How many of us considered sleep when we launched into our New Year fitness regime? For every elite athlete though, time in slumber is as vital as that spent at the gym. ‘It’s super important because recovery is everything and the best form of recovery is sleep. Athletes have a saying that you can only train as much as you can recover’, says Kim Crow, who will be rowing for the Australian team in the 2016 Rio Olympics.
Scientists have known for decades that cells and tissues get repaired overnight by a cascade of hormones controlled by the endocrine system, in tune with our daily biological clock known as the circadian rhythm.
Since the body’s natural default setting is homeostasis - meaning it wants to remain in balance - given the right conditions, it will repair itself even if we push ourselves. Athletes have critically managed training and rest periods to capitalise on this, says Crow. ‘A heavy training load is meant to push you to the limits, and will create a stress response in the body. This causes tiny bits of damage to muscles and cells so the body repairs itself in a better state than before which is called “super compensation” and I can feel it’.
Recovery is everything and the best form of recovery is sleep
Hence, Crow’s days are a disciplined routine of early mornings and nights with naps and lie-ins around her gym circuits and twice daily rowing. ‘Regular bed times are crucial. I’m up at 5.45am to walk the dog and eat breakfast before morning training. I take an hour’s nap over lunchtime to freshen up for the afternoon session before going home to have dinner, relax and be in bed by 9/9.30pm. Twice a week I get to lie in - I set my alarm at 9am, although feel I could sleep all day!’ Getting to the point of over-tiredness is not an option though.
‘Heart rate monitors help track what’s happening, showing if performance drops due to under recovery through suppressed heart rate or inability to produce lactic acid. But I’ll know myself because I’ll begin to feel irritable and grumpy’. A main coping strategy is to de-stress and deal with issues as soon as they come up so they’re not turning over in the mind, disrupting sleep. ‘I use mindfulness techniques for this - our team psychologist suggested using Apps which I downloaded from the internet - now I can tune into the here and now by just focusing on my breath’.
Living in Canberra, Crow’s used to flying across the world to compete, and has become adept at sleeping on planes and crossing time zones.
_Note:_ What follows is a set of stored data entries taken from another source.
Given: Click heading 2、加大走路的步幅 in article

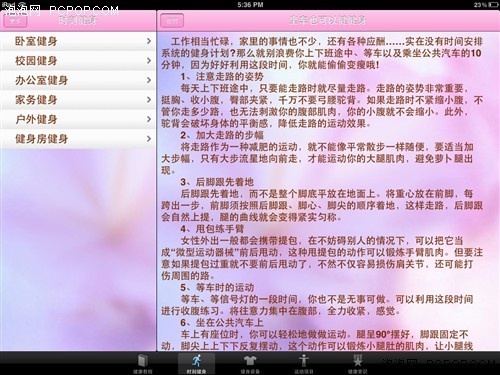Looking at the screenshot, I should click(x=222, y=135).
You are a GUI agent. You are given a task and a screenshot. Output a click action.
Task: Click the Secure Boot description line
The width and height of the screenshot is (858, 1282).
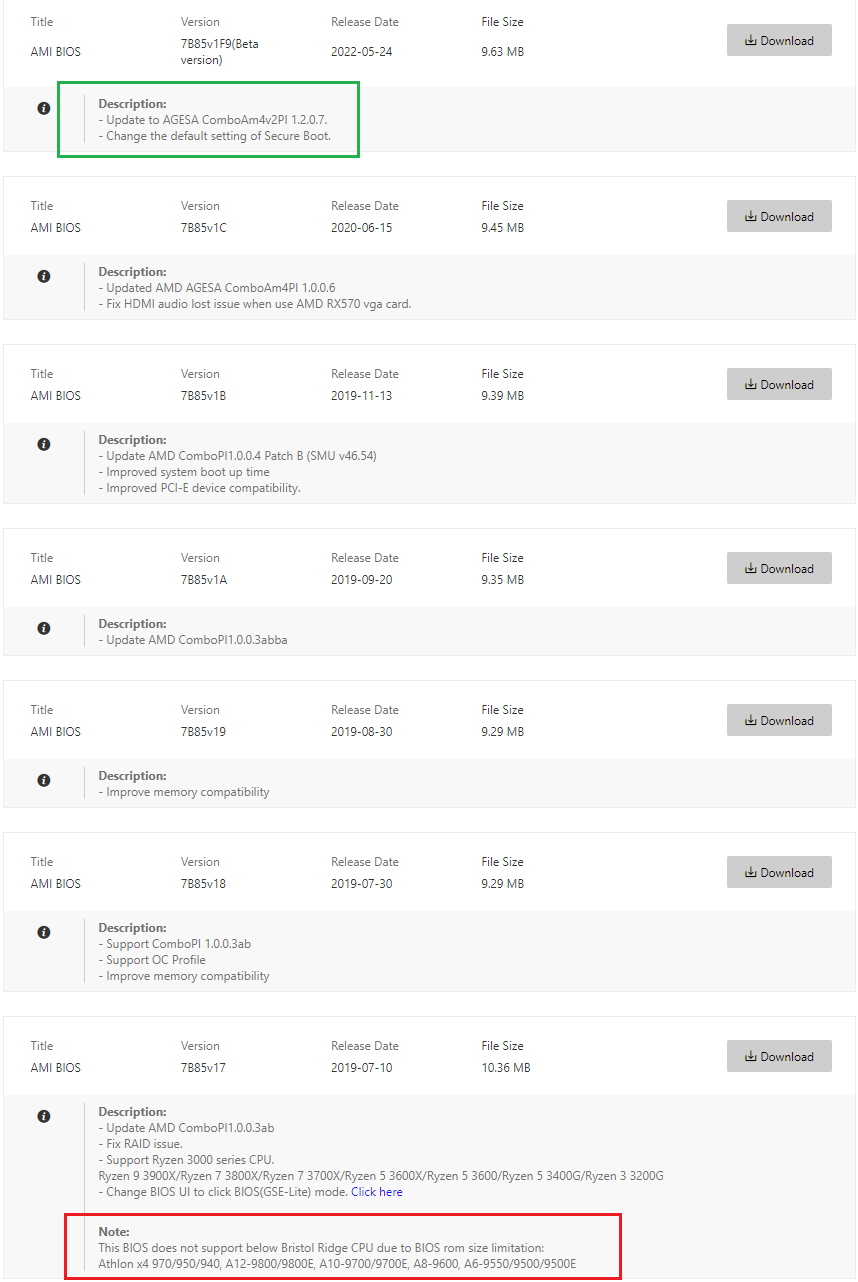pyautogui.click(x=217, y=136)
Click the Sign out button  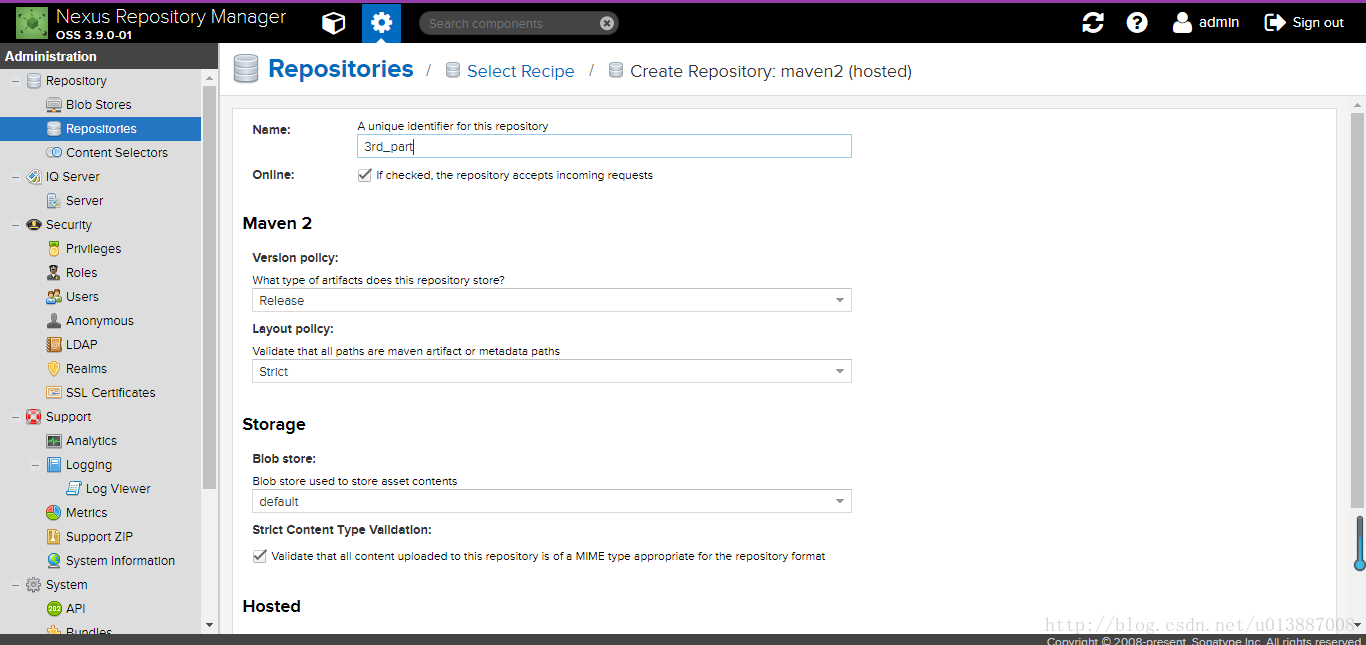click(x=1304, y=22)
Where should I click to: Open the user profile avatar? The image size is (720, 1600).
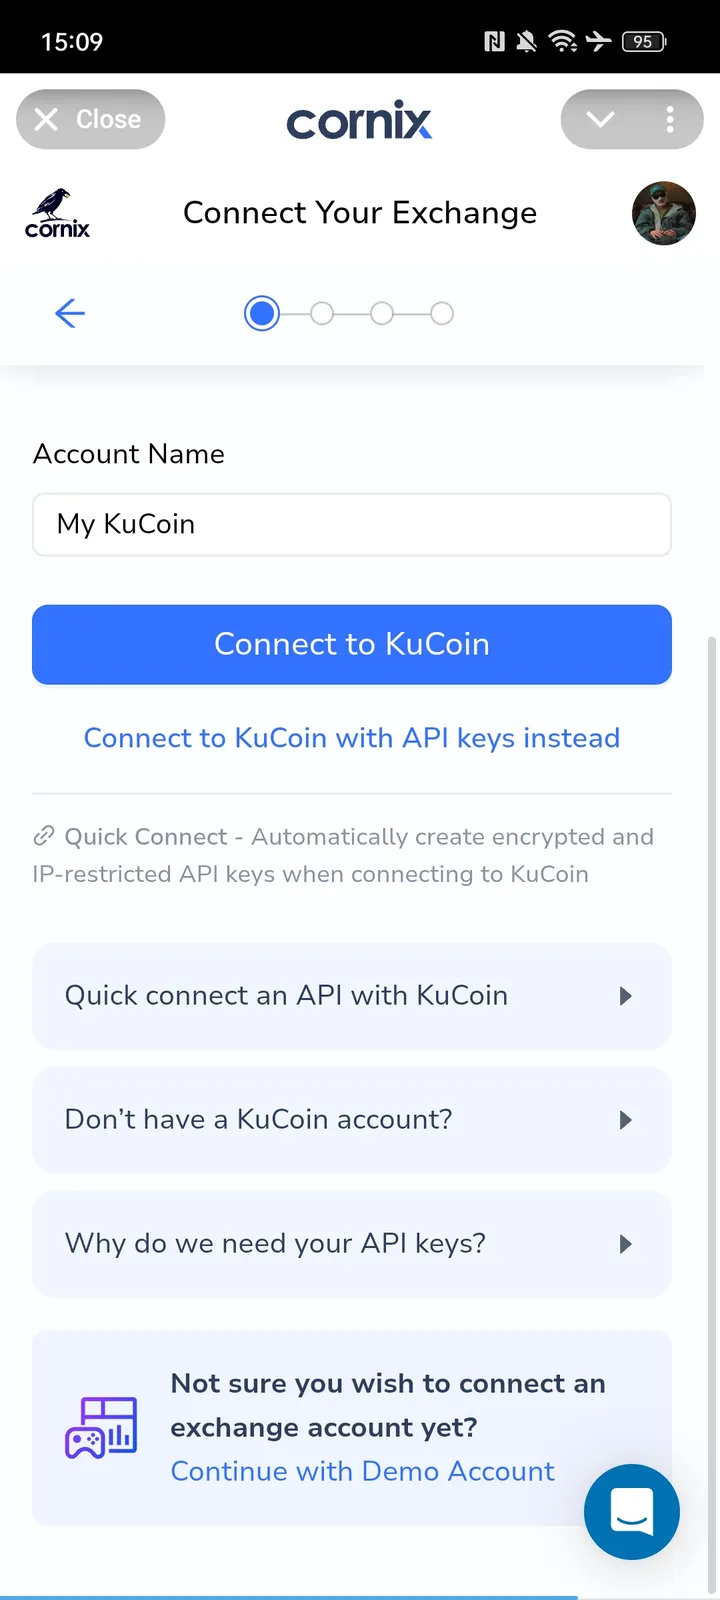pos(663,213)
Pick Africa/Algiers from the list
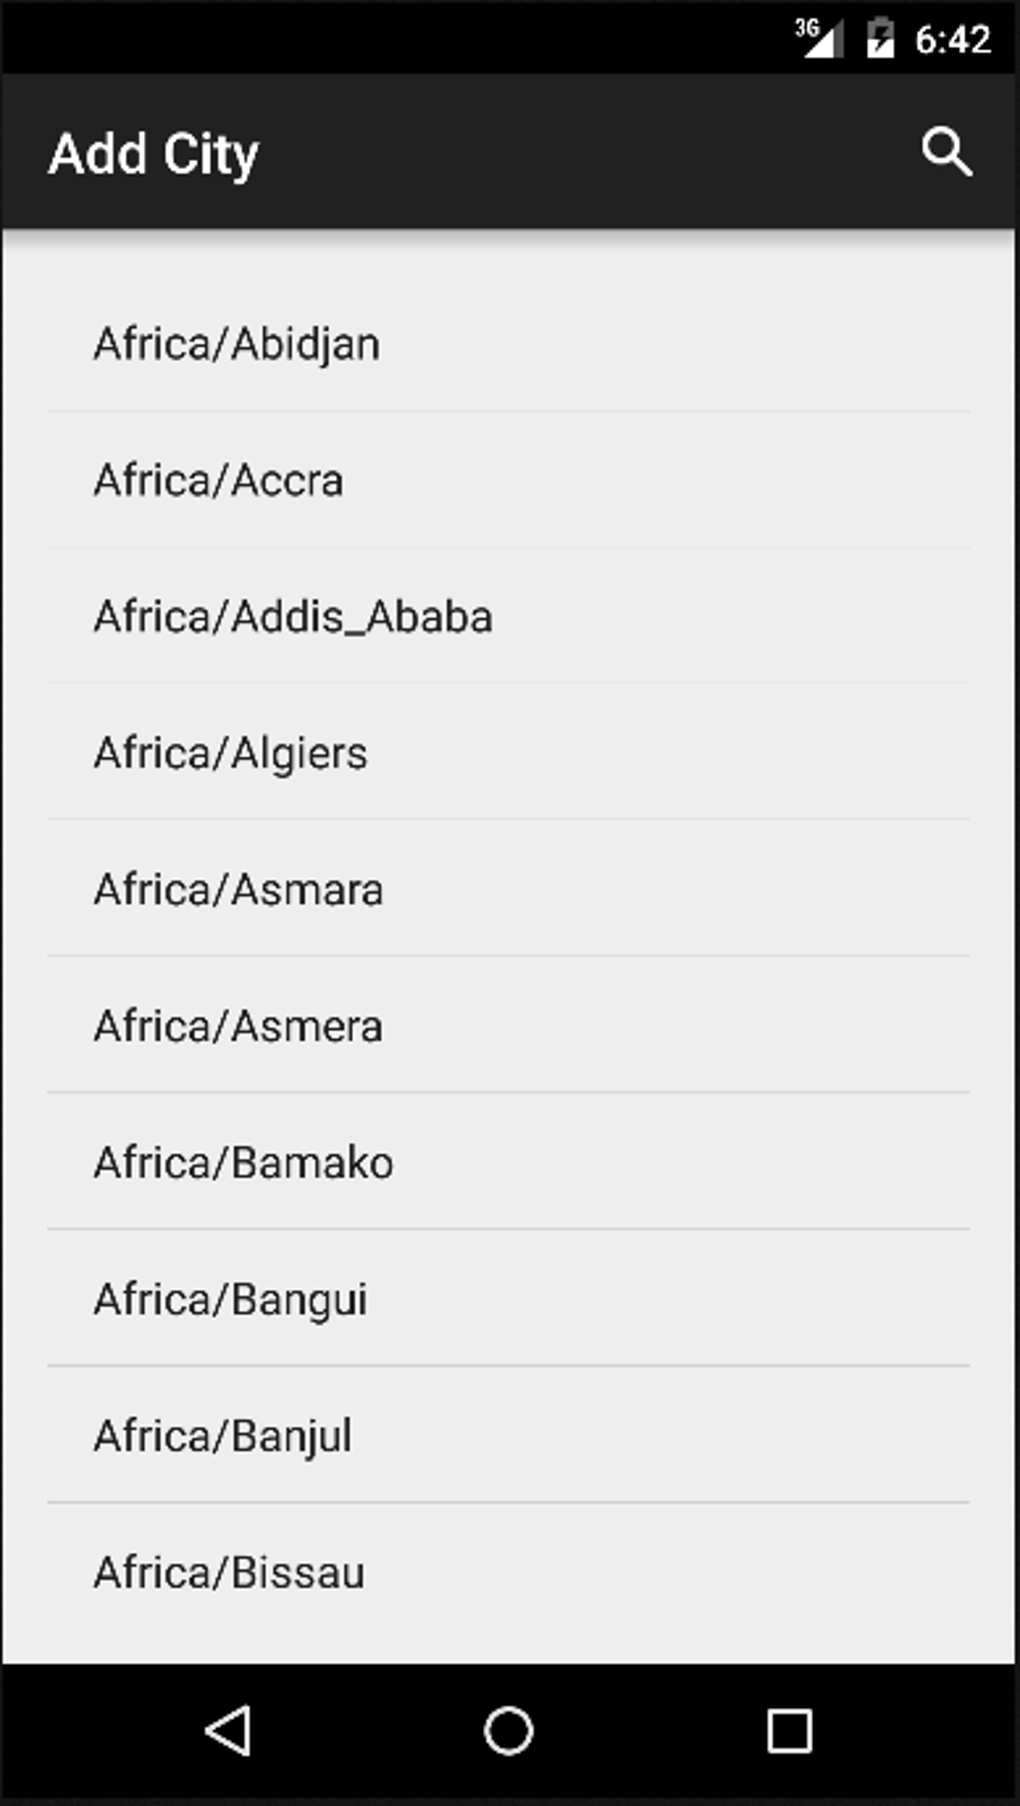This screenshot has width=1020, height=1806. pyautogui.click(x=231, y=753)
It’s important for all of us to support our lower backs when sitting for long periods, but especially for a rower as the sport inevitably puts pressure there which is why Crow always travels with a Tempur Lumbar Support Pillow. ‘The memory foam moulds to the back and feels soft yet very supportive, plus it absorbs vibration from the plane so I can rest comfortably’. As for jet lag, sleep and meal times are worked out with military precision to adjust to the new time zone as soon as possible.
‘The trick is to get out into daylight without sunglasses as it helps shift the body clock.’ Everything in Crow’s regime supports good sleep, and her overarching piece of advice is to never underestimate its importance. ‘It’s the first thing to go when things get busy, but when we are feeling low or bad, there’s nothing better than a good night. Next day, you are always in a better space to address things.’